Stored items
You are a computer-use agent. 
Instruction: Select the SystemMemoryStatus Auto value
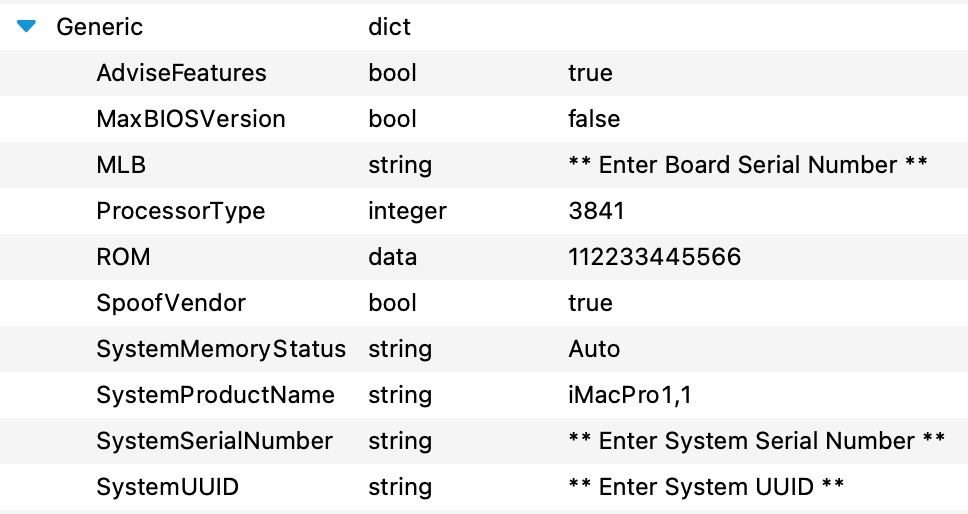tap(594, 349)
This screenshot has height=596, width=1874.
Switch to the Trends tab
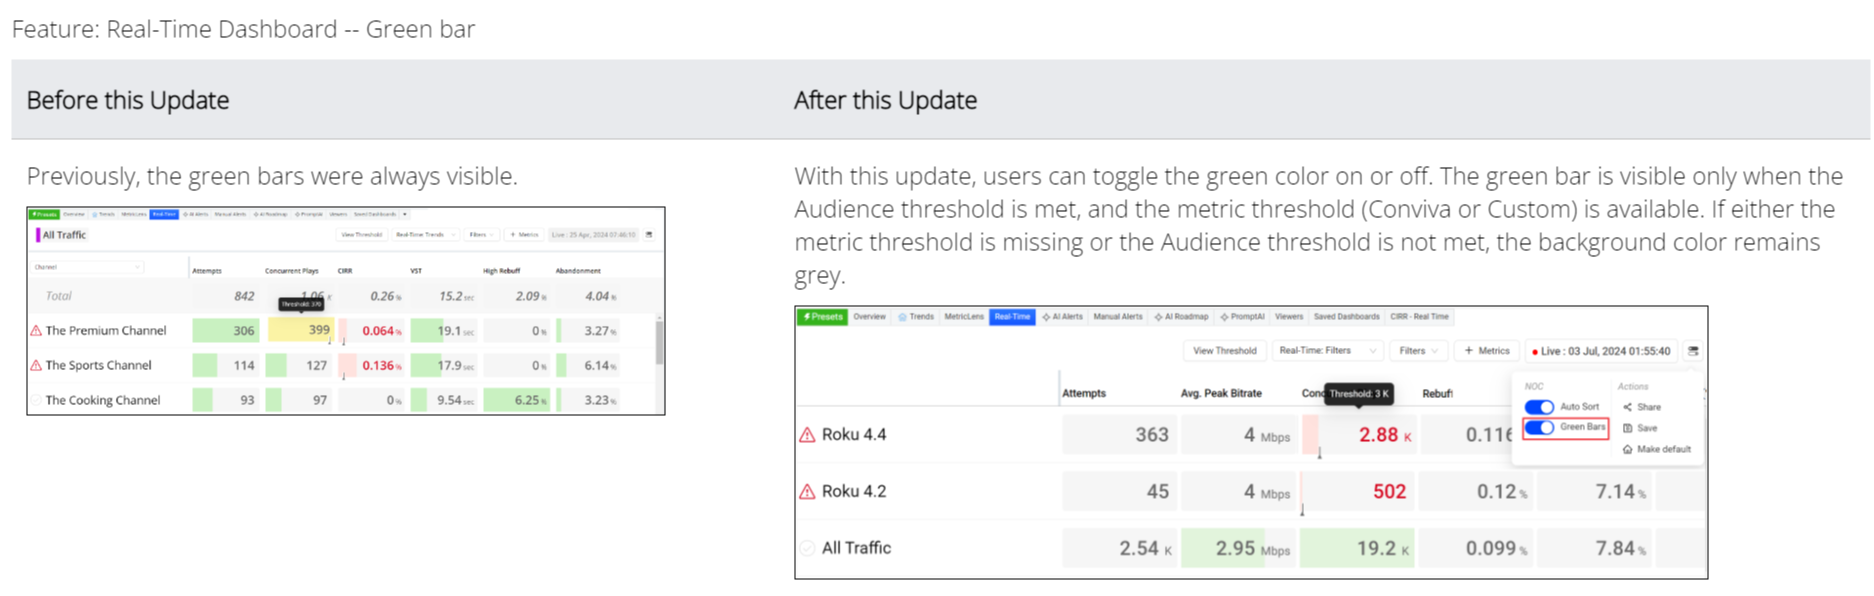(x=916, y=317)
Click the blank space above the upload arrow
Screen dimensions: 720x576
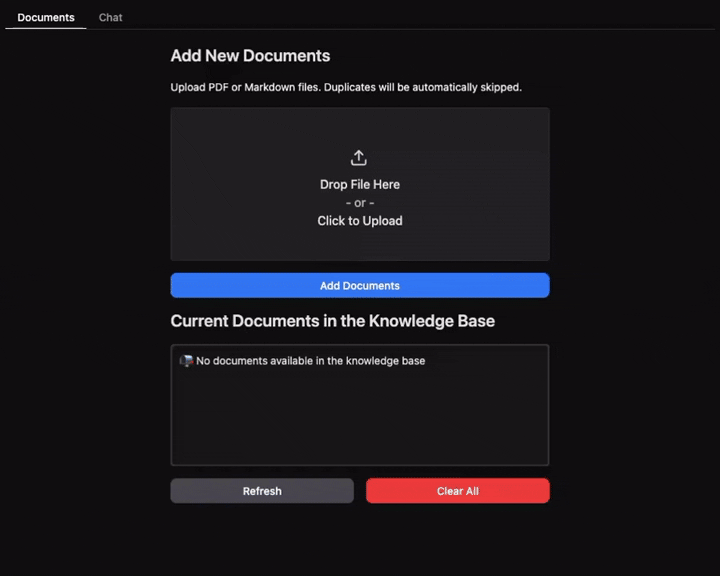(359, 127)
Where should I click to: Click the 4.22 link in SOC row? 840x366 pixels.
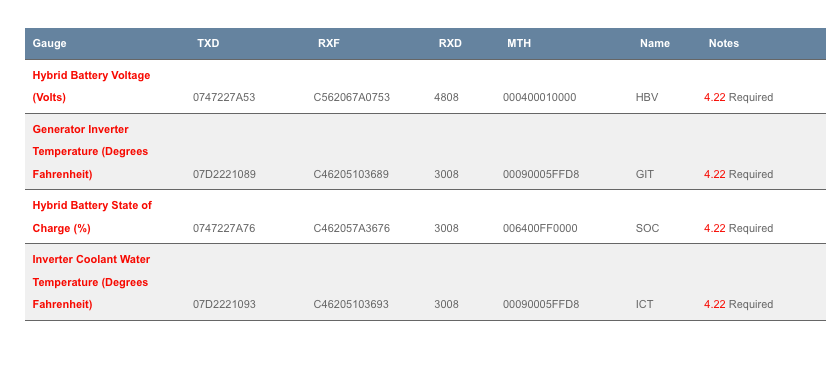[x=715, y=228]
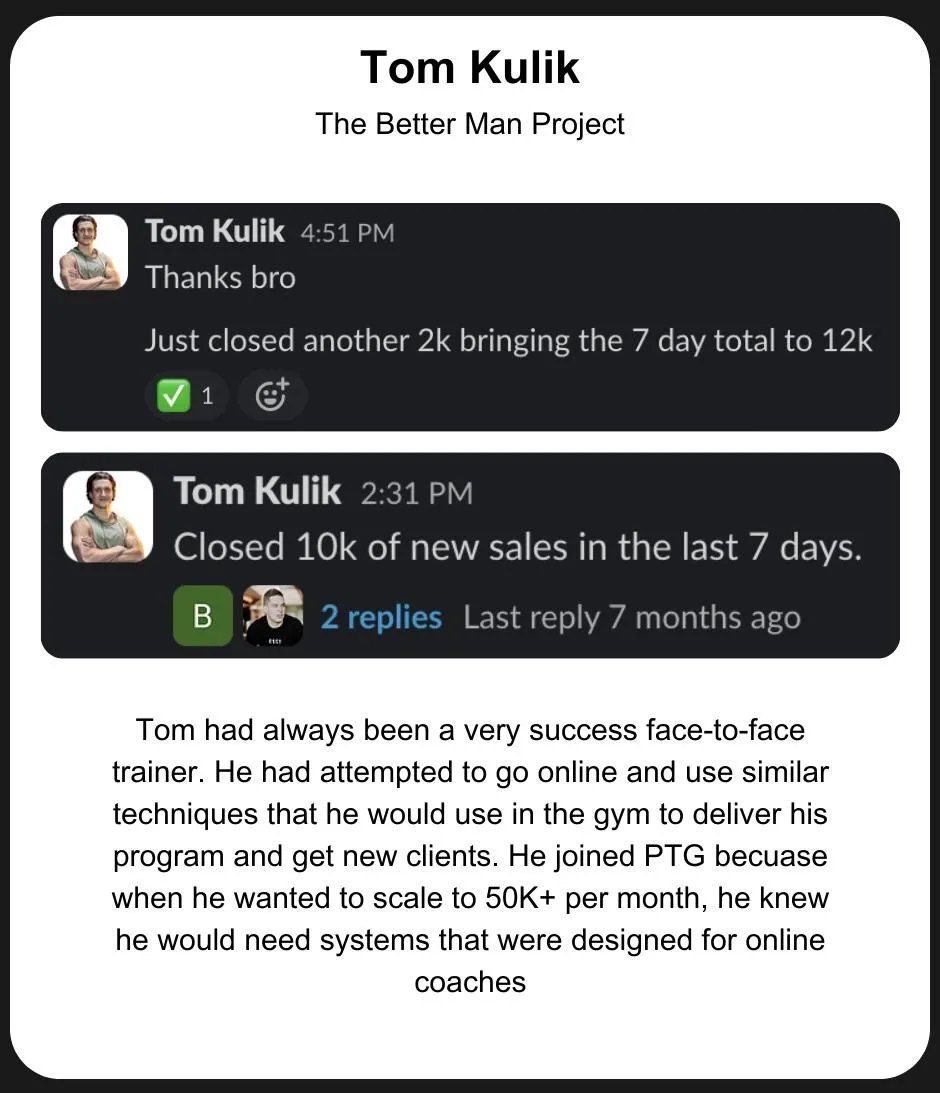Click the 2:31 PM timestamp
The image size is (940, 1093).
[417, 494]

• [AIM OF THE TASK]:
Each record above goes into the copy unchanged; the pictures do not.

• [TASK OUTPUT]:
You are a computer-use agent. 
Instruction: Select the SystemMemoryStatus Auto value
tap(594, 349)
This screenshot has height=596, width=1874.
Switch to the Trends tab
(x=916, y=317)
Click the blank space above the upload arrow
Screen dimensions: 720x576
(359, 127)
Where should I click to: Click the 4.22 link in SOC row? 840x366 pixels.
[x=715, y=228]
Click the 2:31 PM timestamp
The image size is (940, 1093).
[417, 494]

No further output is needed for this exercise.